Task: Find every line below that contains the word "order", treating uppercase and lowercase as different, and copy each of those lines in full.
** START **
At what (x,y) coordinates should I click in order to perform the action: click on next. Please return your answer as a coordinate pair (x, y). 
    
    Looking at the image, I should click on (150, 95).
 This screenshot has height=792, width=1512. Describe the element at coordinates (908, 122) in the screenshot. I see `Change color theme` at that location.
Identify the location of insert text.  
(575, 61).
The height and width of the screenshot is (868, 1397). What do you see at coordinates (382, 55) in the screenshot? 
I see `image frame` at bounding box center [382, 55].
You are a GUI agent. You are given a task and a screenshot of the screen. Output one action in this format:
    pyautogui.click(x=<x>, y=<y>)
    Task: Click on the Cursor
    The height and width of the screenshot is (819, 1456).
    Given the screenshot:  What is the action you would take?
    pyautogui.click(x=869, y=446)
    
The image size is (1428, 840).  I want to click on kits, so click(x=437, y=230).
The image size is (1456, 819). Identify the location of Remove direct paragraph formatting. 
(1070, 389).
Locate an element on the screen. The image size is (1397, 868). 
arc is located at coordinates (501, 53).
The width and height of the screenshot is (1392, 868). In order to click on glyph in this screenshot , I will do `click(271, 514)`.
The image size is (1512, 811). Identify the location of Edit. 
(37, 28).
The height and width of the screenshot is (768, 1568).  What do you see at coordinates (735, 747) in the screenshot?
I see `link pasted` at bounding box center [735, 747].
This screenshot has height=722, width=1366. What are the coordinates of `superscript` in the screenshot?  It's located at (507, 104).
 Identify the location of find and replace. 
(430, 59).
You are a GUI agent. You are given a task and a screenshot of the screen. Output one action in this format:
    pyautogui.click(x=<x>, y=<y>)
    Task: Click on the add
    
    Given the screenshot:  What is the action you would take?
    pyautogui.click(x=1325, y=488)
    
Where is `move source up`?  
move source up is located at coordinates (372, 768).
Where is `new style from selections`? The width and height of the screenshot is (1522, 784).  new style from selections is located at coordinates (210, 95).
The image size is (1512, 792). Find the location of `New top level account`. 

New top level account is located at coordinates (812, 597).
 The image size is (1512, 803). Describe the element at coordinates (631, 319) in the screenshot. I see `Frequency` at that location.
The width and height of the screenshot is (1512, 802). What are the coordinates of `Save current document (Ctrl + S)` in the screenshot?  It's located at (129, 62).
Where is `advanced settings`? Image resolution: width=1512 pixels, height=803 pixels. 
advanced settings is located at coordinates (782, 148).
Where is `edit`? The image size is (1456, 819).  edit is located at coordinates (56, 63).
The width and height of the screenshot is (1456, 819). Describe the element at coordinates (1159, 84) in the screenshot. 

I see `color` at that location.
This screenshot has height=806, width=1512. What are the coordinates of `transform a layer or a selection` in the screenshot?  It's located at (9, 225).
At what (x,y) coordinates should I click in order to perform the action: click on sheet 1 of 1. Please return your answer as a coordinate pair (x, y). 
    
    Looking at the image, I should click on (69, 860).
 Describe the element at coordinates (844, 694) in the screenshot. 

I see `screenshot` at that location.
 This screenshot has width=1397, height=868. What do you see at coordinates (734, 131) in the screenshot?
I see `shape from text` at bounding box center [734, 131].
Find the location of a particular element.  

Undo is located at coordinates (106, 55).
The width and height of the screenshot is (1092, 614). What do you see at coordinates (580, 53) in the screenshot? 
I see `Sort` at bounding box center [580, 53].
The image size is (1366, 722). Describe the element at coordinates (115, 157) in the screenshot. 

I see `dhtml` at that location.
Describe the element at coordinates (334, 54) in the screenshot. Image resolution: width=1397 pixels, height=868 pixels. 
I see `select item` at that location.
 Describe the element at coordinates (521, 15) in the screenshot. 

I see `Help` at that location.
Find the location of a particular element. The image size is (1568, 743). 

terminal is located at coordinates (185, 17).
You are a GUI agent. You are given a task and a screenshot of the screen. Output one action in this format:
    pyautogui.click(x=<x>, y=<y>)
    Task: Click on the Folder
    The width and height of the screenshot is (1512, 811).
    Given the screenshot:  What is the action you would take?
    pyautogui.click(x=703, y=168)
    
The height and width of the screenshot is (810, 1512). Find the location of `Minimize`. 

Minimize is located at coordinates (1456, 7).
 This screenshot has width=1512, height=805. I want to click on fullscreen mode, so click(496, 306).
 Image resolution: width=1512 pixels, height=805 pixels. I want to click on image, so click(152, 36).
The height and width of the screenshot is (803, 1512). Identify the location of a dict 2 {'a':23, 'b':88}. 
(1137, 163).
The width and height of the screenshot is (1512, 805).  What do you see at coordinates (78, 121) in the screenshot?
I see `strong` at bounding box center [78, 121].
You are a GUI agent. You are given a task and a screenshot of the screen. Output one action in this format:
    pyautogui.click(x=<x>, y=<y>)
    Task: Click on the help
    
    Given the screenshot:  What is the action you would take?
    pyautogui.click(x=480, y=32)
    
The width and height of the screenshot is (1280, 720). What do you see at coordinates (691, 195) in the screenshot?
** END **
Worked solution:
At what (x,y) coordinates should I click in order to perform the action: click on next. Please return your answer as a coordinate pair (x, y). 
The width and height of the screenshot is (1392, 868). In order to click on glyph in this screenshot , I will do `click(271, 514)`.
At what (x,y) coordinates should I click in order to perform the action: click on sheet 1 of 1. Please return your answer as a coordinate pair (x, y). 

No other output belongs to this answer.